Work task:
In the listing below, find the line with "Screenshot is 108x2576." and the line with "accept cookies (43, 2251)". Repeat those two lines and all lines between them exactly.

*** Opening of Data supplied ***

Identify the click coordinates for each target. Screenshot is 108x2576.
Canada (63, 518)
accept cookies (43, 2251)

*** Close of Data supplied ***
*** Opening of Data supplied ***

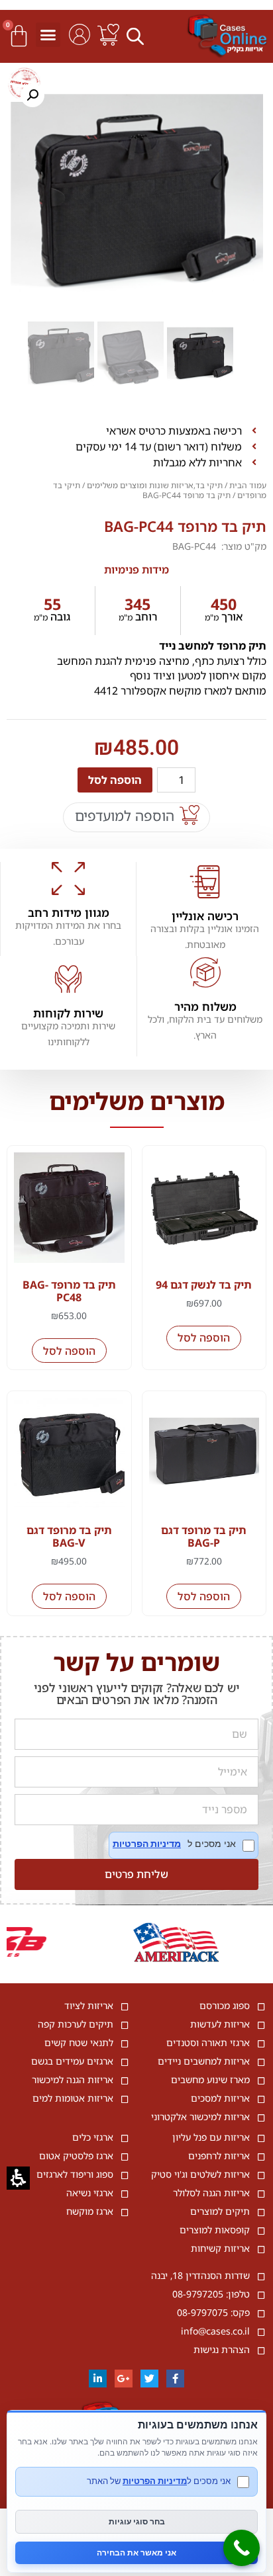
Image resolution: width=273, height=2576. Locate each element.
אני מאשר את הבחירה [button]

*** Close of Data supplied ***
*** Opening of Data supplied ***

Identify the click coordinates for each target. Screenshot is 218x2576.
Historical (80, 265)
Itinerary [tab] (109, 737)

*** Close of Data supplied ***

Solution for this task:
Identify the click coordinates for each target. Screenshot is 108x2576.
Canada (63, 518)
accept cookies (43, 2251)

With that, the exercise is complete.